Your objective:
In the article on antipads and signal integrity, what do some component application notes recommend doing without explanation?

Document excerpt:
====

How Antipads Affect Signal Integrity in Your Multilayer PCB

Zachariah Peterson
|  Created: November 17, 2020
How Antipads Affect Signal Integrity in Your Multilayer PCB

Antipads on vias and landing pads are a point of contention in modern PCB design, and the debate around the use of these elements in a multilayer PCB is framed as a binary choice. Like thermal reliefs, ground plane splits, and orthogonal routing, the debate around antipads on landing pads and vias is framed as an always/never choice. With today’s modern PCBs, it pays to understand the effects of antipads on signal integrity.

Antipads and Signal Integrity

When it comes to signal integrity, be careful with application notes from component manufacturers, and always validate what you see from well-understood concepts. If you look at some component application notes, they will recommend placing antipads on landing pads without explanation. In addition, different notes will tell you precisely the via antipad diameter you should use, but it is easy to take this out of context. Let’s look closely at these two situations and how the structure of a via/pad + antipad can lead to signal integrity problems.

====

Extracted data:

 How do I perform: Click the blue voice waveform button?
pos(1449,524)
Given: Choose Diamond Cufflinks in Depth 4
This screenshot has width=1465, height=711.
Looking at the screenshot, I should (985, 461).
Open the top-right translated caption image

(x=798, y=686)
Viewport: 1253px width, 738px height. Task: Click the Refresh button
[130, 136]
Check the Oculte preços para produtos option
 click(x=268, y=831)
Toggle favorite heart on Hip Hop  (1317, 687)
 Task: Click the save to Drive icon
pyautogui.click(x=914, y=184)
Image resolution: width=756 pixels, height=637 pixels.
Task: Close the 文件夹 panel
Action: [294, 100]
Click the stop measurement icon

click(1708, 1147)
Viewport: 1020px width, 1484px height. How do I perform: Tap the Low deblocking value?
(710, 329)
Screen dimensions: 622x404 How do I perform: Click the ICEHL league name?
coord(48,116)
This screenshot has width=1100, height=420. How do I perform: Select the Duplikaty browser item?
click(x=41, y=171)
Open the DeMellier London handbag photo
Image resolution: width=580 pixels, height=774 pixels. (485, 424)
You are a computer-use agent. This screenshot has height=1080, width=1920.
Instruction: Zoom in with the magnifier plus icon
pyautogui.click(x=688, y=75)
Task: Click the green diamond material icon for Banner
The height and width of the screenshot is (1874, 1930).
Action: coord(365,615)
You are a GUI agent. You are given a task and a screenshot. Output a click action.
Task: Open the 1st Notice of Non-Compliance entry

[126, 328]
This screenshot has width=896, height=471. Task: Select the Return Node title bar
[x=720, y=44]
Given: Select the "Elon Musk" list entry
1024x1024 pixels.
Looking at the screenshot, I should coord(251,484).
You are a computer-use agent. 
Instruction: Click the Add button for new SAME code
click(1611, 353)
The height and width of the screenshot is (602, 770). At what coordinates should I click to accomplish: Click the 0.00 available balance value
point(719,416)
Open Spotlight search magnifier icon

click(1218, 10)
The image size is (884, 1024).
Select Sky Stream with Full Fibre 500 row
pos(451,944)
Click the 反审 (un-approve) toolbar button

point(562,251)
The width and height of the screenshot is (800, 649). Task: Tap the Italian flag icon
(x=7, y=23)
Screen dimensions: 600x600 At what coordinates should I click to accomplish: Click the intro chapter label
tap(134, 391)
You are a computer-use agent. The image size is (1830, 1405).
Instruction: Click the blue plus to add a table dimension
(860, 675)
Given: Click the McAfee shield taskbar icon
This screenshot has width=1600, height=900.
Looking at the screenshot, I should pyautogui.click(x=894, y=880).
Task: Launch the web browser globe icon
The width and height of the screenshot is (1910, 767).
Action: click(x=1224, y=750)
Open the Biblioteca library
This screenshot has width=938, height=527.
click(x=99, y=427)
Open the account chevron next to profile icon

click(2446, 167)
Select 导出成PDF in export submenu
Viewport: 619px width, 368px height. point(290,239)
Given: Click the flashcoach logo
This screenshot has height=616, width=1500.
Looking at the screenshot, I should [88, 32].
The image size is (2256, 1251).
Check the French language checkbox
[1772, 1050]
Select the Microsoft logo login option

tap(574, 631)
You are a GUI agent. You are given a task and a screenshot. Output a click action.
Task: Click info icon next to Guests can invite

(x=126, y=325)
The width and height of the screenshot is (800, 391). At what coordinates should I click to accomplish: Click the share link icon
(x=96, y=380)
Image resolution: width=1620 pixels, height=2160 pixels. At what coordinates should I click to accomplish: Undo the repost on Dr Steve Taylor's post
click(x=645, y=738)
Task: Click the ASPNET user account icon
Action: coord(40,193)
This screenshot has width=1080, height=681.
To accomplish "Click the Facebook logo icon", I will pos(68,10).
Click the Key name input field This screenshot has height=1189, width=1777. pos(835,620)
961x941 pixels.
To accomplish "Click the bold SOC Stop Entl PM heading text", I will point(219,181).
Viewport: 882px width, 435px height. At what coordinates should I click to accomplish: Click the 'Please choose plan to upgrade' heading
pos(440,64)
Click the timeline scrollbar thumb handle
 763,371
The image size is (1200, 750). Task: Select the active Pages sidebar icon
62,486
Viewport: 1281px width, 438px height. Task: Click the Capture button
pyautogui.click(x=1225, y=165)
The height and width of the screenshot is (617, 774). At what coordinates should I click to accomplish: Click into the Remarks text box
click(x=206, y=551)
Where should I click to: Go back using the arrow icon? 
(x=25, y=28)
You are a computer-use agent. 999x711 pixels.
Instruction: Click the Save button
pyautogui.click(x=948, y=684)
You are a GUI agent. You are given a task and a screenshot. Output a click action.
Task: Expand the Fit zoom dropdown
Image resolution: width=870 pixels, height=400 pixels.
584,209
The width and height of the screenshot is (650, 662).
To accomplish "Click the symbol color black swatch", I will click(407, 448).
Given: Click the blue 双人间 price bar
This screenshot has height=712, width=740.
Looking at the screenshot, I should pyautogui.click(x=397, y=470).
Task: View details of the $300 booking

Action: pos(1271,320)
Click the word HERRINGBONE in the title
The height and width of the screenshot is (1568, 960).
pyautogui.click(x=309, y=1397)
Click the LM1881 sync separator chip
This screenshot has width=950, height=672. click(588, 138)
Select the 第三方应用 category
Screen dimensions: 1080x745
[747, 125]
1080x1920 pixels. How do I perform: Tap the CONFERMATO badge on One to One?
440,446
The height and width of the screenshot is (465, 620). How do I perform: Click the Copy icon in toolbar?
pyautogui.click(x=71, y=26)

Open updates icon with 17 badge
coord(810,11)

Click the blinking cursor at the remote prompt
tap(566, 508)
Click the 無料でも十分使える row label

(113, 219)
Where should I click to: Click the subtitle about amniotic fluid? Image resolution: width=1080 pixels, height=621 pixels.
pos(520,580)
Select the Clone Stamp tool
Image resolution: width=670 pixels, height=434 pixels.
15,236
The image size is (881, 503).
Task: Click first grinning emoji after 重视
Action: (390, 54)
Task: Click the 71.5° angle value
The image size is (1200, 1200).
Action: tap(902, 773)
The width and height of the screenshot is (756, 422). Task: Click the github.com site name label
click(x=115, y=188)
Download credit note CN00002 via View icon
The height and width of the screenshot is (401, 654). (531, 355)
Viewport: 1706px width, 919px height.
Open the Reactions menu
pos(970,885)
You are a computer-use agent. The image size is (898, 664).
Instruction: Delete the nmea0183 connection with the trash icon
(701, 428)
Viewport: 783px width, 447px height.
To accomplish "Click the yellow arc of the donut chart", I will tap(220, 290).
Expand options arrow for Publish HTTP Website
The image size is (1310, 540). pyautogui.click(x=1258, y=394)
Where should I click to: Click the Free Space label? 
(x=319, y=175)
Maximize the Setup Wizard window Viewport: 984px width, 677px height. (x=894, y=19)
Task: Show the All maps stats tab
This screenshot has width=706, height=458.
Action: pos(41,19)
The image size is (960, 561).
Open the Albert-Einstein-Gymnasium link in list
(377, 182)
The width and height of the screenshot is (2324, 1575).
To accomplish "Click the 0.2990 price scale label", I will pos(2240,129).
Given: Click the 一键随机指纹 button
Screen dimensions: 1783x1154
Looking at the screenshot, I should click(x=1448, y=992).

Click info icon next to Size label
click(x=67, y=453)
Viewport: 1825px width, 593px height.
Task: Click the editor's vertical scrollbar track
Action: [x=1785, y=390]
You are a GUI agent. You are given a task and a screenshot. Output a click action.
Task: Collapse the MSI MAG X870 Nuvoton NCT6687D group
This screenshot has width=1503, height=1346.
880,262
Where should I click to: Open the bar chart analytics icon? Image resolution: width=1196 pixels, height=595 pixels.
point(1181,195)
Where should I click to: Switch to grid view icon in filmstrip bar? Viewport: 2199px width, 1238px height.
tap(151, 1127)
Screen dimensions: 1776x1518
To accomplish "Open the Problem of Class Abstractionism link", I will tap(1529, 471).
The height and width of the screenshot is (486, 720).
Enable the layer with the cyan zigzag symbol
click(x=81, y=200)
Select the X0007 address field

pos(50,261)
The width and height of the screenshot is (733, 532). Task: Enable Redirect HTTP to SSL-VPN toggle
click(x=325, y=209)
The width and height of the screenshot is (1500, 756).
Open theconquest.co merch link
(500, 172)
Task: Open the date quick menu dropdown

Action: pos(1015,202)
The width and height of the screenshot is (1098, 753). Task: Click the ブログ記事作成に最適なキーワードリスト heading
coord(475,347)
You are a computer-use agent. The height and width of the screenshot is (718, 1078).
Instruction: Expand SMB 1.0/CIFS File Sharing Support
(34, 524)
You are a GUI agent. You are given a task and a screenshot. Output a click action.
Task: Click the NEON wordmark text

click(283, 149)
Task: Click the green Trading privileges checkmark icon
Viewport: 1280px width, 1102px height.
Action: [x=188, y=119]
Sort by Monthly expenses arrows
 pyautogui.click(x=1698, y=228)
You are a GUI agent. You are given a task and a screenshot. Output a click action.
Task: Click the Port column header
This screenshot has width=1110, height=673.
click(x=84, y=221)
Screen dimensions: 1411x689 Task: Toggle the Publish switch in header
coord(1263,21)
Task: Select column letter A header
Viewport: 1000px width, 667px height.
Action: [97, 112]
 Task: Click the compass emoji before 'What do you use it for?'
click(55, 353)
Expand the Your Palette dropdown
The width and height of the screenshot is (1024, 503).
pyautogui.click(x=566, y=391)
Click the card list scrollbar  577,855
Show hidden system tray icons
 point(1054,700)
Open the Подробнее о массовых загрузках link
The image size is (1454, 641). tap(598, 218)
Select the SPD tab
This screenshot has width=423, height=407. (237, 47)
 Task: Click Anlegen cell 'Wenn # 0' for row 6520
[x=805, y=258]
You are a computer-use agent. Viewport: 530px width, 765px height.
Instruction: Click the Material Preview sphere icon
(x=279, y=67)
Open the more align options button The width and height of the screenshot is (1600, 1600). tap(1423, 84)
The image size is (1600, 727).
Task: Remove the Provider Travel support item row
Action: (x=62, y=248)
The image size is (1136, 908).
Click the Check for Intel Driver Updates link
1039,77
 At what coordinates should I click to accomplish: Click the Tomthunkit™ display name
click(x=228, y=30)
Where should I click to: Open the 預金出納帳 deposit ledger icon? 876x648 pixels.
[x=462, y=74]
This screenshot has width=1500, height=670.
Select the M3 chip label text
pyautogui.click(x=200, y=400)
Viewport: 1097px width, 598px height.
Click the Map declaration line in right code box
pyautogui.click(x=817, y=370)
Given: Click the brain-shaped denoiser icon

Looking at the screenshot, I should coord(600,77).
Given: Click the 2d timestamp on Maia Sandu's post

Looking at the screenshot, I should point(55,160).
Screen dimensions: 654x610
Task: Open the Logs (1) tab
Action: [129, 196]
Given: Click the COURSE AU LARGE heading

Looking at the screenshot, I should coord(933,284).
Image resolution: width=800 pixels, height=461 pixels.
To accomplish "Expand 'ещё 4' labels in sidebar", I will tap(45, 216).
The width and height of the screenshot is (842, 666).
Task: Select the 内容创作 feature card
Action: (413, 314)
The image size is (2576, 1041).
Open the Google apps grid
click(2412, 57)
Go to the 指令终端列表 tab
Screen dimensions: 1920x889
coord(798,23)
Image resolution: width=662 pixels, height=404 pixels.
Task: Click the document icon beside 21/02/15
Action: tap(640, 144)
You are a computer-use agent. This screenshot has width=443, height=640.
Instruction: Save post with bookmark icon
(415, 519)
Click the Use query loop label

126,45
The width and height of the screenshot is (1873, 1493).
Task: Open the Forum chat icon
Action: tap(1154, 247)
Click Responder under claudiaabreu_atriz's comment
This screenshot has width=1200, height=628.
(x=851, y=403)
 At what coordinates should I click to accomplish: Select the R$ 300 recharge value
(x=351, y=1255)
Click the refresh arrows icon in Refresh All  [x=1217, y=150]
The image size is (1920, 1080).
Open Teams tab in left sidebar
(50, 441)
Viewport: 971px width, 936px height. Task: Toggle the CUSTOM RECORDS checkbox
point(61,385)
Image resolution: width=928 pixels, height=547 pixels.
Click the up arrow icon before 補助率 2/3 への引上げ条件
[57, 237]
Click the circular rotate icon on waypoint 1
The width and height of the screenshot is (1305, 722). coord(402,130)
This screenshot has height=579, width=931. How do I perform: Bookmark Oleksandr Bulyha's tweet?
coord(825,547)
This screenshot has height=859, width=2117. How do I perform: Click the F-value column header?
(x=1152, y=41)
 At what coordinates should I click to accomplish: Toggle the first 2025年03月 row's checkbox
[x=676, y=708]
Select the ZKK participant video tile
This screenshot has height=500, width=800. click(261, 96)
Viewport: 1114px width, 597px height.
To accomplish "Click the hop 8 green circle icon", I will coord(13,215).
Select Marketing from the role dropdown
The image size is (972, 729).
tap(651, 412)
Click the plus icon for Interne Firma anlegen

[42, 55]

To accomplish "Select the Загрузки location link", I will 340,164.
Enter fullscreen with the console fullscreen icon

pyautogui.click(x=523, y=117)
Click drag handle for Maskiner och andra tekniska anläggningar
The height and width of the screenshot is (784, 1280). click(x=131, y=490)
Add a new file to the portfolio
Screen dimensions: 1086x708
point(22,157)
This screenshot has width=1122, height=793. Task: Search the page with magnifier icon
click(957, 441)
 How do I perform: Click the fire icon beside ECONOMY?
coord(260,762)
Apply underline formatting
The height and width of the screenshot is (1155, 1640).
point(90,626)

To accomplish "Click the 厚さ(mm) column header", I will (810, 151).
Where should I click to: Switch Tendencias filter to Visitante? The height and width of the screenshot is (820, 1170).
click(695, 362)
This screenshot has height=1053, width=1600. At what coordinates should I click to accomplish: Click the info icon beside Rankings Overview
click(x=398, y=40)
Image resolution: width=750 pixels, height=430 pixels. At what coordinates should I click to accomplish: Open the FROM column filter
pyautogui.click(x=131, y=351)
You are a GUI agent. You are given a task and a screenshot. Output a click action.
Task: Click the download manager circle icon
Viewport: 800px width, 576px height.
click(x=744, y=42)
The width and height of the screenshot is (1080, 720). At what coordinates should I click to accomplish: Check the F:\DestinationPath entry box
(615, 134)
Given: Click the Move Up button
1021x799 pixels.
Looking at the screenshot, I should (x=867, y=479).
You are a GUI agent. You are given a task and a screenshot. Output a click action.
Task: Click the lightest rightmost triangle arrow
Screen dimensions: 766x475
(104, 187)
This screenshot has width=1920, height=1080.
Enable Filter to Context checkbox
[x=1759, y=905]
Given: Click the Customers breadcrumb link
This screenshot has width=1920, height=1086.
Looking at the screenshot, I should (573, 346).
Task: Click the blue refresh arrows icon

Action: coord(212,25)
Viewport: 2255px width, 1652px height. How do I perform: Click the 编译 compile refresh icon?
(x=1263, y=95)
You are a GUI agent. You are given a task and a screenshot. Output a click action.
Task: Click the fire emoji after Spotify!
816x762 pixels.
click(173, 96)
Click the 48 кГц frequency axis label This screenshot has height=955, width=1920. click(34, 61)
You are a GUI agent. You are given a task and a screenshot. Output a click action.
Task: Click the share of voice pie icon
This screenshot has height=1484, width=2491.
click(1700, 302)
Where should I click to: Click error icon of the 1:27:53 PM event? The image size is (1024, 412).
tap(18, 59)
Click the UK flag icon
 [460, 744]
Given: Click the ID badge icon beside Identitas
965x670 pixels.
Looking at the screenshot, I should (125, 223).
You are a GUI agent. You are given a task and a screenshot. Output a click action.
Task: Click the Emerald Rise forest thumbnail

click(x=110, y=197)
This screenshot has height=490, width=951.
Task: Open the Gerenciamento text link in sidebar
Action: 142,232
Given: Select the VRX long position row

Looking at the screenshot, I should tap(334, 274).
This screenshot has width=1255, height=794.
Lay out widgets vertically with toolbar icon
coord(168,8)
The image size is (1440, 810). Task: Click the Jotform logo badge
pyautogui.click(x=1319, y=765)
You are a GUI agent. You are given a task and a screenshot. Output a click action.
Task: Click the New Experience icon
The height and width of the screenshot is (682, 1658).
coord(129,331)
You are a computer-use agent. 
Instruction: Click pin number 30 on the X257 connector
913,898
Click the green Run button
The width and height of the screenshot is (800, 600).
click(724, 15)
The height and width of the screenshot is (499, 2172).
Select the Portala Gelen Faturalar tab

====

Result of the task:
They recommend placing antipads on landing pads.